An archive could be made up of many documents on a target’s webpages that they thought to hide via complex directory/file names.
Sometimes these archives are comprised of logs created by messaging solutions (IRC, Slack, etc.) used by developer/engineer teams and/or something like commit histories (usually with a fair amount of conversation/debate) used by international teams of developers/engineers.
And as was the case in the archive shown in Part 1, these caches of material have often broken engagements or some phase of an engagement wide open for me…
The employees responsible for the archives and/or storing the material within them often did or do not have Information Security training or awareness; thus, it is not unusual to find archives that contain material perfect for building a social engineering campaign (internal email/document templates, contact information not otherwise available publicly, employee/customer/client personal identification data, etc.), PAC files, certificates, material containing valid credentials and/or providing insider knowledge of the configurations of network hosts/appliances/defenses…
An example of an unconventional archive
During an external penetration testing engagement, a web development company doing work on the target’s IP space made some mistakes that allowed me to access an OSINT rich archive.
The archive was found via manual searching the target’s IP space with a technique that will be discussed a bit later in this release.
Configurations that were put in place by the web development company (for the convenience of the web development company) rendered everything seen in the images within this section publicly accessible with Administrator rights, including all of the resources that comprised the web dev provider’s Content Management System (CMS).
This archive provided considerable data that could have been used against either of the companies or any of the employee’s involved in this project, as I had full view of the day to day operations involved in the project the CMS was established to undertake (employee calenders which included scheduling, emails, ticketing system, tasks underway/completed, etc.).

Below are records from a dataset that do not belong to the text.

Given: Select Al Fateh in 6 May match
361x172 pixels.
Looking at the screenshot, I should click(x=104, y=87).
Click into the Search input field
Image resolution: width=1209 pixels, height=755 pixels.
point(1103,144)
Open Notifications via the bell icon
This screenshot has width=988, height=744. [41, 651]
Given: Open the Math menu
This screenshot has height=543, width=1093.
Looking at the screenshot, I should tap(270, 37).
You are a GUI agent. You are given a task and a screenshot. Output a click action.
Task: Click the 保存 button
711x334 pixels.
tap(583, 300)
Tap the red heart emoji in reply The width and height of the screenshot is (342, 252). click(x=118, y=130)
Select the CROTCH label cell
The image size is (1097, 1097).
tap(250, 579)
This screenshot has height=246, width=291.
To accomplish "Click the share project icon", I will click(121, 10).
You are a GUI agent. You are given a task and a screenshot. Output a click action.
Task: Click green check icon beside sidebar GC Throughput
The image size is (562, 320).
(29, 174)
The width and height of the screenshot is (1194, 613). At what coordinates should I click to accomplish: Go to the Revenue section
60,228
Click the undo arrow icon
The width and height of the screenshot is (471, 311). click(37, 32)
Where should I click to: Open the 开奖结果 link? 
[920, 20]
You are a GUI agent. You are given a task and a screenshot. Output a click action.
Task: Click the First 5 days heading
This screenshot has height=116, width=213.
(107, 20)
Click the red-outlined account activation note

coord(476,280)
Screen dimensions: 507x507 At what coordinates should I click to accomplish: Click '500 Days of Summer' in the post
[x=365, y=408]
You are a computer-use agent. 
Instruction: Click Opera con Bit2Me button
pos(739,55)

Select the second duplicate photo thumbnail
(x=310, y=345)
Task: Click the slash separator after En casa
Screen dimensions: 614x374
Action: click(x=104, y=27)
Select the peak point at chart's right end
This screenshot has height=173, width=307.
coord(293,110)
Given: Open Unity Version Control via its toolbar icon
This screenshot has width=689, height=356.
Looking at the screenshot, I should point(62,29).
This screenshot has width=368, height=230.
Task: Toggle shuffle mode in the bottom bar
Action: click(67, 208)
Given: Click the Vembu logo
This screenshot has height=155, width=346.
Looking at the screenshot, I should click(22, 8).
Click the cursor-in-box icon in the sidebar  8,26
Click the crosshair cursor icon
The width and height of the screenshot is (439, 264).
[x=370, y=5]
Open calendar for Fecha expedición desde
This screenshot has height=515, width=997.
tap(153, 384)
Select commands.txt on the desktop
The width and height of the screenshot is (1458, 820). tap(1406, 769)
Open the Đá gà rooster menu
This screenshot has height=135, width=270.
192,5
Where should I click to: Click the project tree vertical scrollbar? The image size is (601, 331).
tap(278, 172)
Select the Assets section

Quite a bit of OSINT relevant to the web development company, it’s employees and our mutual client could be downloaded via the Media Center option or otherwise accessed via the “Manage Files” option; the contents of either could have had valuable metadata stripped from the content present there.
Further testing showed that this archive could have been found through other means, like Search Engine Dorking vs. email addresses belonging to web development company employees that were included in certain sections of the CMS.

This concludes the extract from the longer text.